DiamonDisc DVDs to Last a Millenium


The average writeable DVD only lasts between two and five years, but for those looking for a little more permanence, it seems help is on the way from Cranberry in the form of a disc that should last 1,000 years.

cranberry logo

While there are all kinds of reasons you might not particularly care that a writable DVD only has a shelf life of around half a decade, it seems as though the folks at Cranberry have gone the extra mile to make sure your backups are available several lifetimes after you’re gone. It’s certainly an interesting claim, and one that’s making waves among data longevity enthusiasts, but it’s not quite as simple as all that.

Cranberry is certainly correct in saying that the five years that writeable discs offer probably isn’t enough for some users. The fact that digital media degrades so quickly has long been considered to be one of the biggest reasons to steer clear of ebook readers… physical books have shown a certain tenacity to which most media can only aspire.

Perhaps the one critical flaw in the whole DiamonDisc plan is that these are discs set to replace writable DVDs, since, as Cranberry itself points out, a retail DVD should last significantly longer than a standard writable disc.
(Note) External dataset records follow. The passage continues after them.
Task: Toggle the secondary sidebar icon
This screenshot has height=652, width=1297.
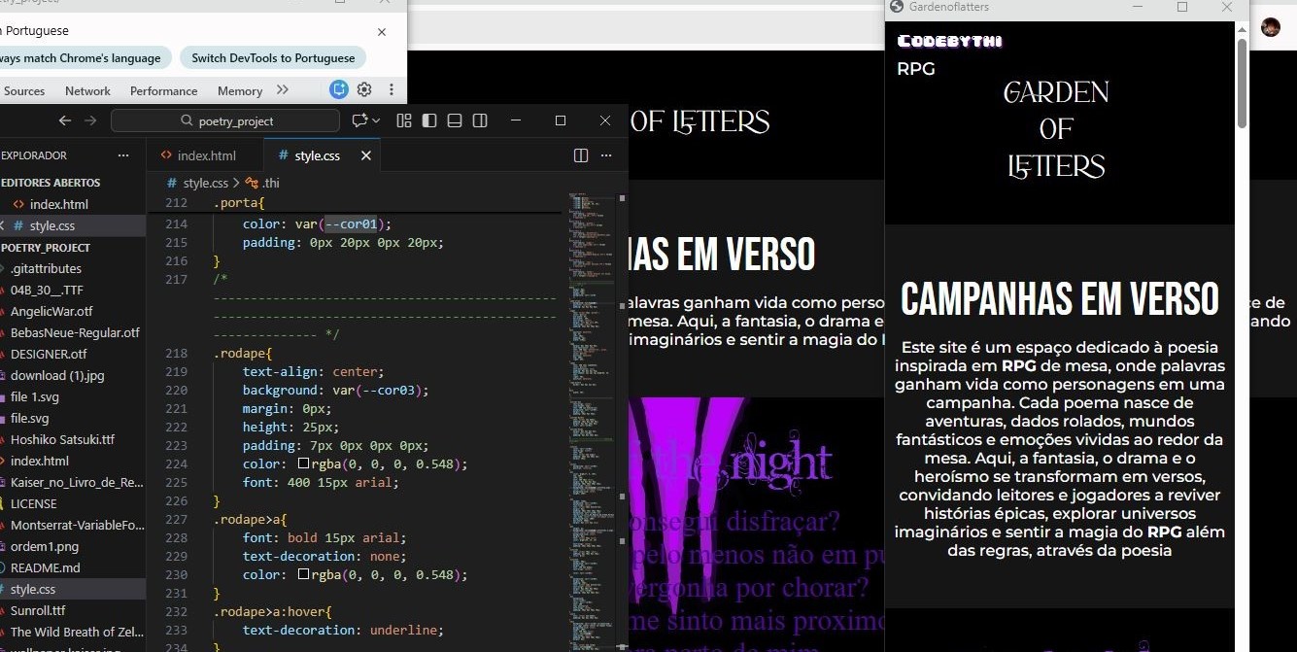Action: 479,120
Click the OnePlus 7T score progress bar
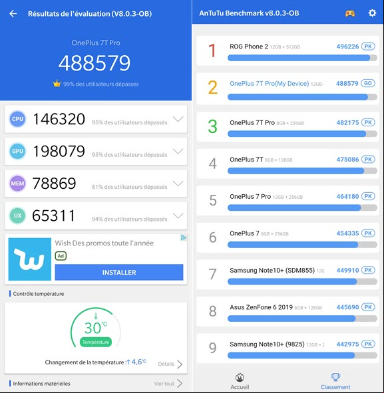The width and height of the screenshot is (384, 393). (x=302, y=171)
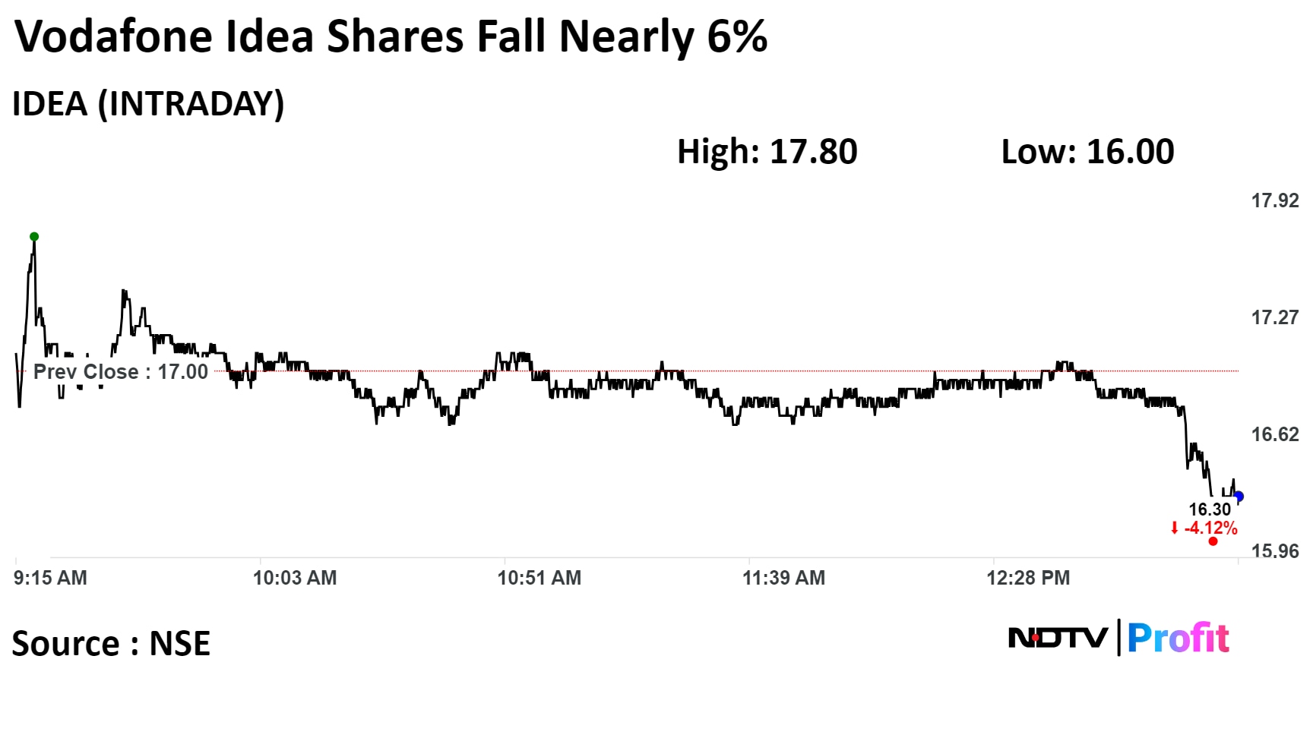Click the blue current price dot
This screenshot has height=738, width=1313.
[1239, 497]
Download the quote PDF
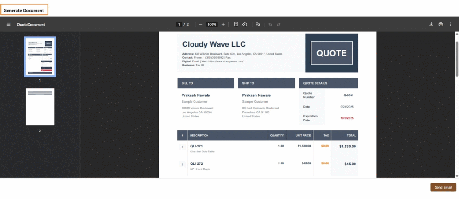This screenshot has height=199, width=459. [431, 24]
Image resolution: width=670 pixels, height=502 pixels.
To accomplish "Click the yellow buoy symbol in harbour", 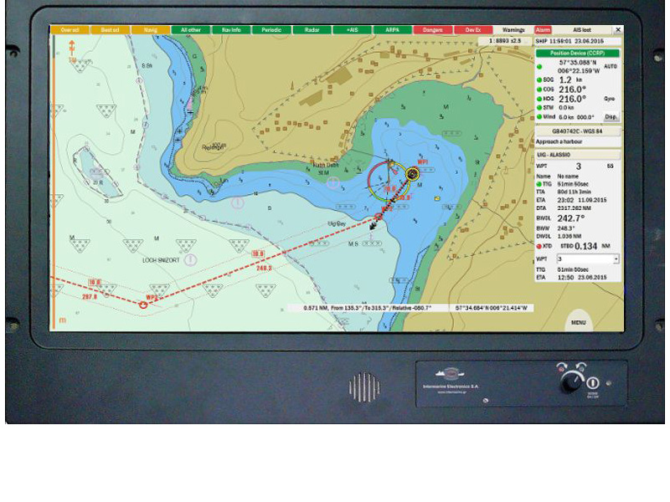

The problem is that Cranberry’s proposed solution is a fair whack less convenient than just burning relevant files to a new disc every few years.

On its own main page, Cranberry poses the question, “Can my computer burn a Cranberry DiamonDisc?” to which the response is, fairly disappointingly, “No, we’ll have to burn your DiamonDiscs for you,” which kind of neuters the handiness of a quick backup, to say nothing of updating it.